The Philadelphia native is gearing up for his 66th professional bout as he tries to increase his record as the oldest world champion in boxing history.
He will be two months shy of his 50th birthday when he seeks to defy Father Time once more by squaring off against Russian Sergey Kovalev in a light heavyweight unification fight today at the Boardwalk Hall Arena.
“This isn’t about being an athlete, a boxer or whatever it is. This is something separate. Me as a man. I’ve been here since 1965. I have been special ever since. I still have the hunger to prove myself,” said Hopkins who hopes to add Kovalev’s WBO title to his WBA and IBF 170-pound belts.
George Foreman was the oldest title holder until Hopkins showed up on the scene. Foreman last fought at 48 and won his last title at 45.

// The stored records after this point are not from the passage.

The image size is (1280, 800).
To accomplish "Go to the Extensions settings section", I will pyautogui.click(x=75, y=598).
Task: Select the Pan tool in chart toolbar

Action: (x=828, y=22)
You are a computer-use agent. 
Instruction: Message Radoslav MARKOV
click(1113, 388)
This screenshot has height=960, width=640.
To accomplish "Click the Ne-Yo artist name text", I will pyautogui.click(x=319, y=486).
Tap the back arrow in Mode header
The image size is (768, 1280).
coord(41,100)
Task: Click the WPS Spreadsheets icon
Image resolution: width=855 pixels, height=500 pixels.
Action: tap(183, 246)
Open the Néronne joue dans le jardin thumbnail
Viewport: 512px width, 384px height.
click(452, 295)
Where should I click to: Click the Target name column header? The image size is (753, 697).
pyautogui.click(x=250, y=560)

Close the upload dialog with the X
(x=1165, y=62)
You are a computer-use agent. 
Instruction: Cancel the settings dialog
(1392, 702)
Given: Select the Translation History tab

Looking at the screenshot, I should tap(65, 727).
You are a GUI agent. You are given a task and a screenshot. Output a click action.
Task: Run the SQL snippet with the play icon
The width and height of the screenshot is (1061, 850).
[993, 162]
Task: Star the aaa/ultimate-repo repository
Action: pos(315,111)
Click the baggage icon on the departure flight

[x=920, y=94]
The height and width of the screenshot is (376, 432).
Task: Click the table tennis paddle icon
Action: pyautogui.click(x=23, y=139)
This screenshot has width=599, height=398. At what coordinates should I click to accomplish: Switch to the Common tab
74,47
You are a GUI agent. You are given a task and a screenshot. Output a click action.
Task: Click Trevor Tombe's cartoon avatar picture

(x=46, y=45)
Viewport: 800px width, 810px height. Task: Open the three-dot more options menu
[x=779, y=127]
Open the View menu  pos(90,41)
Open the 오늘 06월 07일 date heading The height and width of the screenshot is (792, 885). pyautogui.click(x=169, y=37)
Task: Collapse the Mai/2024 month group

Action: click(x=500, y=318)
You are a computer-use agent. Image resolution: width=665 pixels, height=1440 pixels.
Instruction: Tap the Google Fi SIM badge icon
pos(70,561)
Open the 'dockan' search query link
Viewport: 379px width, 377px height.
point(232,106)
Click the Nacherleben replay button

Hopkins turned pro in October 1988 when Ronald Reagan was President, fighting for a quarter century.
“I don’t mind putting my wits up against anyone’s wits today,” said Hopkins on Thursday. “When I step into the ring I am at war with everybody.”
Hopkins, who grew up on the crime-plagued streets of north Philadelphia, is the second of eight children and the son of a city rubbish collector.
Hopkins was arrested more than two dozen times and stabbed three times. Boxing was his way out of the projects. But not before he served time in prison for armed robbery. He was paroled at age 23.
Hopkins hopes to dispose of Kovalev, who is 21 years his junior, and then defend his title at age 50.
But the Russian slugger is Hopkins’ most dangerous challenger in more than a decade.
“All roads lead to this fight. This is a huge fight in my career and in my life,” Kovalev said on Thursday. “Bernard Hopkins is a legend. He is a professor of professional boxing. This fight is dangerous for me but this fight is also dangerous for him.”
Kovalev has only one minor blemish on his career, a technical draw. In his 25 wins, only four opponents have lasted more than four rounds.
“In the beginning of my career, I was ready to fight anywhere at anytime. No one knew me in America and I built my career from zero. I fought any place, any opponent,” Kovalev said.
Kovalev, who goes by the nickname “Krusher” has earned a reputation as a hard puncher. In 2011, Kovalev fought and beat Roman Simakov who suffered brain injuries and died three days later.